* Begin Extracted records *

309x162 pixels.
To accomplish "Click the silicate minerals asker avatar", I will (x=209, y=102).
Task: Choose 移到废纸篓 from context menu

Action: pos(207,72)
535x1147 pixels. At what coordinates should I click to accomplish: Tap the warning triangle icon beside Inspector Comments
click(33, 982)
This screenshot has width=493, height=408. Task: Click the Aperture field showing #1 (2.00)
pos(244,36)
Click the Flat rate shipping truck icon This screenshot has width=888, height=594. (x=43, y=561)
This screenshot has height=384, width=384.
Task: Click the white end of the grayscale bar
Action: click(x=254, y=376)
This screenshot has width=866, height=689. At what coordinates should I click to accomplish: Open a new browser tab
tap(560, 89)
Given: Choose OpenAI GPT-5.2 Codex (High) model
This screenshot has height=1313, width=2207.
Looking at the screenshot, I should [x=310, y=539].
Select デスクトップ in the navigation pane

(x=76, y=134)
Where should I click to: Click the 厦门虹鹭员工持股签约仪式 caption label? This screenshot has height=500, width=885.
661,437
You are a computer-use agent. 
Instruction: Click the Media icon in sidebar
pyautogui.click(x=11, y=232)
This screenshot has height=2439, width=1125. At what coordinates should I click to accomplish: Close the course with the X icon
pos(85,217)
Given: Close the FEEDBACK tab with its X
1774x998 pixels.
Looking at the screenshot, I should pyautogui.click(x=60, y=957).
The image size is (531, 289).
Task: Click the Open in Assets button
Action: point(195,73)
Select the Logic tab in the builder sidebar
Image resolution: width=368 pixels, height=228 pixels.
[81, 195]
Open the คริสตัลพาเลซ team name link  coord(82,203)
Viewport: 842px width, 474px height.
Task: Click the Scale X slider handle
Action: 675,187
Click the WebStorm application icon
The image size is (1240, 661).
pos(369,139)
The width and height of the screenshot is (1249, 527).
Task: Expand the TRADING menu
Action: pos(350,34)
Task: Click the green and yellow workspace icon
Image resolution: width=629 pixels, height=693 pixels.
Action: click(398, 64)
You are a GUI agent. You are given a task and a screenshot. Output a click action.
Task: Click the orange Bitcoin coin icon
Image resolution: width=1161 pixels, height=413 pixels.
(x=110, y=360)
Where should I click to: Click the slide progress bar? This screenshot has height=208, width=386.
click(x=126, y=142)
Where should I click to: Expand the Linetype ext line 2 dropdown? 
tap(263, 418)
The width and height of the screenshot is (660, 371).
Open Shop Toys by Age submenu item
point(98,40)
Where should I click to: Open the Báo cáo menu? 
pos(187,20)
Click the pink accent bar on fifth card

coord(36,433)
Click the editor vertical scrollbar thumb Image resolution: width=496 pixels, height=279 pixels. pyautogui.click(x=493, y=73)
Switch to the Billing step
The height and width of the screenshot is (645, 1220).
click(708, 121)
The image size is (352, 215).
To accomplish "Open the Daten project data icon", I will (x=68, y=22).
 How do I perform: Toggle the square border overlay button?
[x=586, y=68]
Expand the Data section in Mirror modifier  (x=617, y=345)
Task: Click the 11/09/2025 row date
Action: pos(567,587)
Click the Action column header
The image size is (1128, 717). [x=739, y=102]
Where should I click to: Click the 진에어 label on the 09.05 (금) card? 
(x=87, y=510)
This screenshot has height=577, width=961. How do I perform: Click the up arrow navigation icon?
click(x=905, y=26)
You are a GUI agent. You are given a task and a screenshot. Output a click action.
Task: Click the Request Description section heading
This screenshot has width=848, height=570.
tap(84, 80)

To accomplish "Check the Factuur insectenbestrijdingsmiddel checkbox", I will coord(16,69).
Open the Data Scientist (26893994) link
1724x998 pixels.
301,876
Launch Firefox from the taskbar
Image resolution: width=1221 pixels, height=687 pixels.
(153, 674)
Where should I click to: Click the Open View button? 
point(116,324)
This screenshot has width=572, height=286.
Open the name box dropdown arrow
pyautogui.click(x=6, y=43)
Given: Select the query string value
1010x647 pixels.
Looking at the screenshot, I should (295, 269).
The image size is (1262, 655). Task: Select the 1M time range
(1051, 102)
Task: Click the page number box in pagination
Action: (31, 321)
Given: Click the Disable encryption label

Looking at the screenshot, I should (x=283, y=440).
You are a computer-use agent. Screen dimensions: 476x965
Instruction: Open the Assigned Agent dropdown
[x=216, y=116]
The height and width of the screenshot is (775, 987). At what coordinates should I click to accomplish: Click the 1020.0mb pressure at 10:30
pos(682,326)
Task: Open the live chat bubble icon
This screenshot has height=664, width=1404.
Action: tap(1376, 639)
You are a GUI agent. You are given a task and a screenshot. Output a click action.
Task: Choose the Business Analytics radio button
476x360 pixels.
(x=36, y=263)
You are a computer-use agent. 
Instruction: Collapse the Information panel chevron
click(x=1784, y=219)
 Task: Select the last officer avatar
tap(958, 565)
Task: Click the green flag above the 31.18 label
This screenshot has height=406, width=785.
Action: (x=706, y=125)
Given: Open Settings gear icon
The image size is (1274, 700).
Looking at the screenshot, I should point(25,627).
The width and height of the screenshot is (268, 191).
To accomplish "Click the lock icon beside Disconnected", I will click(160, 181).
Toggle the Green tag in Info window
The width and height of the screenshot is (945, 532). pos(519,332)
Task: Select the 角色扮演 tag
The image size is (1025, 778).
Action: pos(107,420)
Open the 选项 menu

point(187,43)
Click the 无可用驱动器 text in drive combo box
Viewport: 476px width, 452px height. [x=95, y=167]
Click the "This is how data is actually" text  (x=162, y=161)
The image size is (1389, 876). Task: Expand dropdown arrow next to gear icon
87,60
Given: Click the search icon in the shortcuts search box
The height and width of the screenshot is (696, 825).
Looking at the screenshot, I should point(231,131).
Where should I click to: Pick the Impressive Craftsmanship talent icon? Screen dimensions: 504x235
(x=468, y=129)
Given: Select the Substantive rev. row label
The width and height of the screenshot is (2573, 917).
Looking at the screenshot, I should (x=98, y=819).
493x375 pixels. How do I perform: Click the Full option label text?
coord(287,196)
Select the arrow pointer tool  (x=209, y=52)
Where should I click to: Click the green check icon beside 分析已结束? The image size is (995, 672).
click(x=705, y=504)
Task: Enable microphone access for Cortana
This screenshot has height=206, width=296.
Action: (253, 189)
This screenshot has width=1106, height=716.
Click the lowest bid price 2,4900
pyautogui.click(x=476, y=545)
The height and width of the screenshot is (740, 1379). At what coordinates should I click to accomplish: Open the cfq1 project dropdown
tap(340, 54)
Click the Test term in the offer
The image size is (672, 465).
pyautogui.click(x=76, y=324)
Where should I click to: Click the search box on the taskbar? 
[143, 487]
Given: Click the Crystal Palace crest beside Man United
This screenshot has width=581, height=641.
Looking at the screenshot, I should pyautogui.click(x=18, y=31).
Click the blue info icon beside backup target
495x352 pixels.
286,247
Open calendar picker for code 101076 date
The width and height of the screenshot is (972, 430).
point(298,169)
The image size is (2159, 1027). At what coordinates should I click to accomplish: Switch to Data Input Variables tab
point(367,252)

* End Extracted records *

_Your goal_. Reproduce the records from the beginning through the line containing "click(33, 982)", both ends included, with "context menu" replaced by "shortcut menu" and nothing else altered. Give only those lines.

_Response for this exercise_.
309x162 pixels.
To accomplish "Click the silicate minerals asker avatar", I will (x=209, y=102).
Task: Choose 移到废纸篓 from shortcut menu

Action: pos(207,72)
535x1147 pixels. At what coordinates should I click to accomplish: Tap the warning triangle icon beside Inspector Comments
click(33, 982)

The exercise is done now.